# Wal-Mart "Green Lights" Veterans



## Marauder06 (Nov 3, 2015)

Wal-Mart, Team RWB, and Team Rubicon (among others) started a movement to show support for veterans:


----------



## Red Flag 1 (Nov 3, 2015)

I like this^^^^. I wonder how this will catch on, and grow? It would be nice to see take off to show some National unity for a change. There is so much anti everything out there, a few hundred million green lights would be something remarkable.


----------



## Florida173 (Nov 3, 2015)

> Green is the color of hope, renewal and well-being.


It's also the color of Islam..


----------



## DA SWO (Nov 3, 2015)

Florida173 said:


> It's also the color of Islam..


It also starts many a drag race.
It's the color of SF, it's the color of money.
Giving Islam sole access to the color of green is ghey.


----------



## Florida173 (Nov 3, 2015)

DA SWO said:


> It also starts many a drag race.
> It's the color of SF, it's the color of money.
> Giving Islam sole access to the color of green is ghey.


great observations.. kind of my point. They are the ones that have identified it with that specifically. color having any significance is "ghey" unless talking about psychological response.


----------



## AWP (Nov 3, 2015)

I'm touched by Wal-Mart's role but I'd prefer they pay their employees more.

I suspect green was used because blue and red are emergency lights (and red may have something to do with the sex industry), yellow is pretty common, so now you're down to orange, purple, and...whatever. They kind of ran out of valid colors.

As for placing a light outside of a home or business.....yawn. I'm sick of seeing yellow ribbons with no actual meaning and now we have a green light? What's next, red cowboy hats? Purple shoes? Pink zinnias in one's front yard? The list of opportunities to pay lip service is endless.

That green light can eat a bag of dicks as long as vets are killing themselves at unprecedented rates and their psychological care is in the toilet. The VA's a death sentence and we're running around screaming "stolen valor" at anything that looks military in nature, so maybe they should green light something with meaning.

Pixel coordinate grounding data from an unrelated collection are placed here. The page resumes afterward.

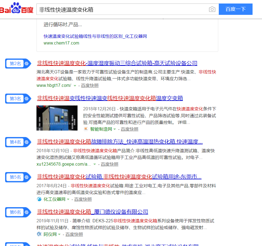Open the 厦门德仪设备有限公司 result link

click(x=92, y=212)
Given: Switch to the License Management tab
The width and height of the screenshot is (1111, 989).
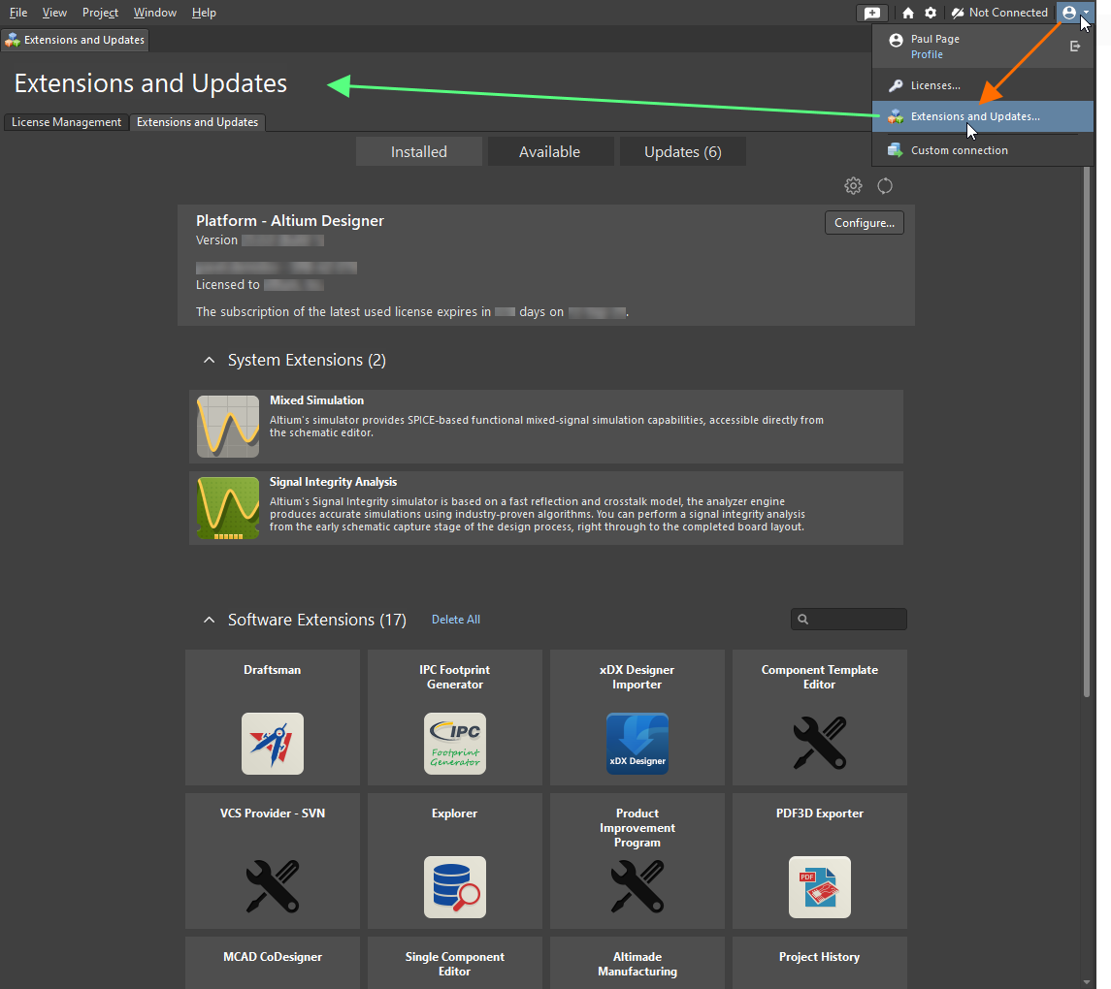Looking at the screenshot, I should (x=65, y=122).
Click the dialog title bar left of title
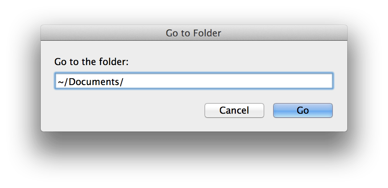The width and height of the screenshot is (388, 188). pos(100,33)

Yeah, I'm cynical and yes this will generate a hate or twenty, but I'm fine with that. I'd rather see our brothers and sisters receive better health care and job opportunities, and for these "ribboners" and "lighters" to put their money where their symbols are.


----------



## 104TN (Nov 3, 2015)

Freefalling said:


> I'm touched by Wal-Mart's role but I'd prefer they pay their employees more.
> 
> I suspect green was used because blue and red are emergency lights (and red may have something to do with the sex industry), yellow is pretty common, so now you're down to orange, purple, and...whatever. They kind of ran out of valid colors.


Depends where you're at I guess. I actually thought a green light on the front porch meant you could score drugs there (or maybe it was booty, IDK)...


----------



## Ooh-Rah (Nov 3, 2015)

I wish I could double-like @Freefalling 's post.


----------



## Gunz (Nov 4, 2015)

rick said:


> Depends where you're at I guess. I actually thought a green light on the front porch meant you could score drugs there (or maybe it was booty, IDK)...


 
I thought red light=booty...and sneakers with their laces tied together hanging on a powerline in front of a particular residence=dope.


----------